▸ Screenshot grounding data
━━━━

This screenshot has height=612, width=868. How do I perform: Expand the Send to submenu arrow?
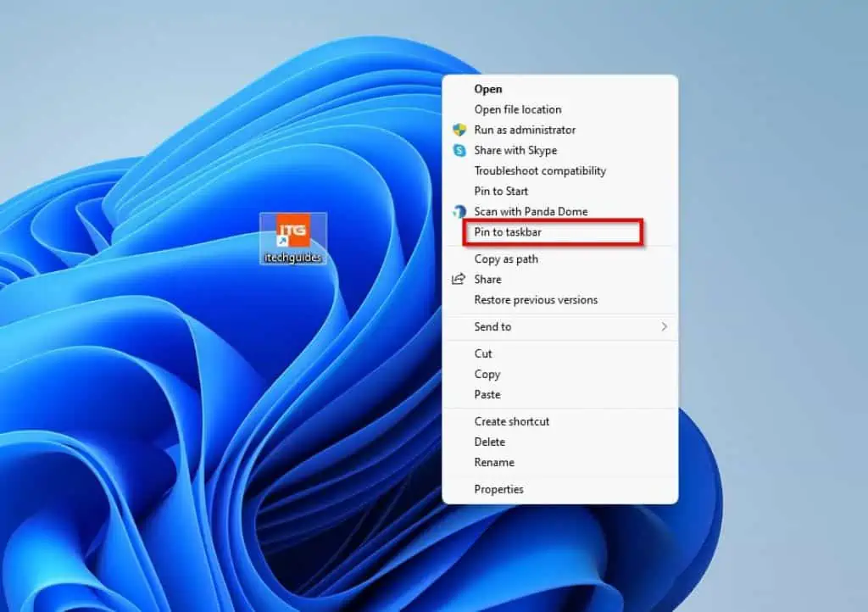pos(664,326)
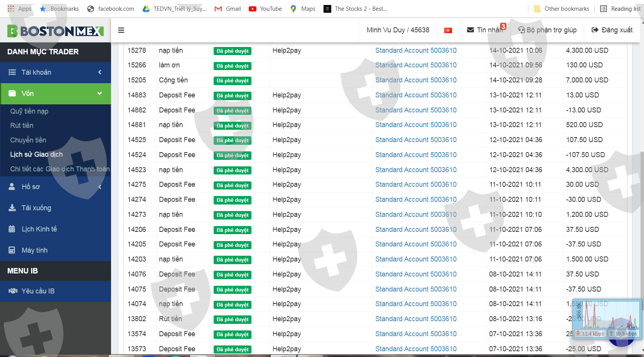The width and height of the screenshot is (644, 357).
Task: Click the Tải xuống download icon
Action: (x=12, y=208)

━━━━

▸ PROMPT
From the first line to the last, print the records exactly; leave out the pictures.

▸ PROBLEM SOLUTION
This screenshot has height=612, width=868. How do I perform: Expand the Send to submenu arrow?
pos(664,326)
The width and height of the screenshot is (644, 357).
Task: Click the Tải xuống download icon
Action: (x=12, y=208)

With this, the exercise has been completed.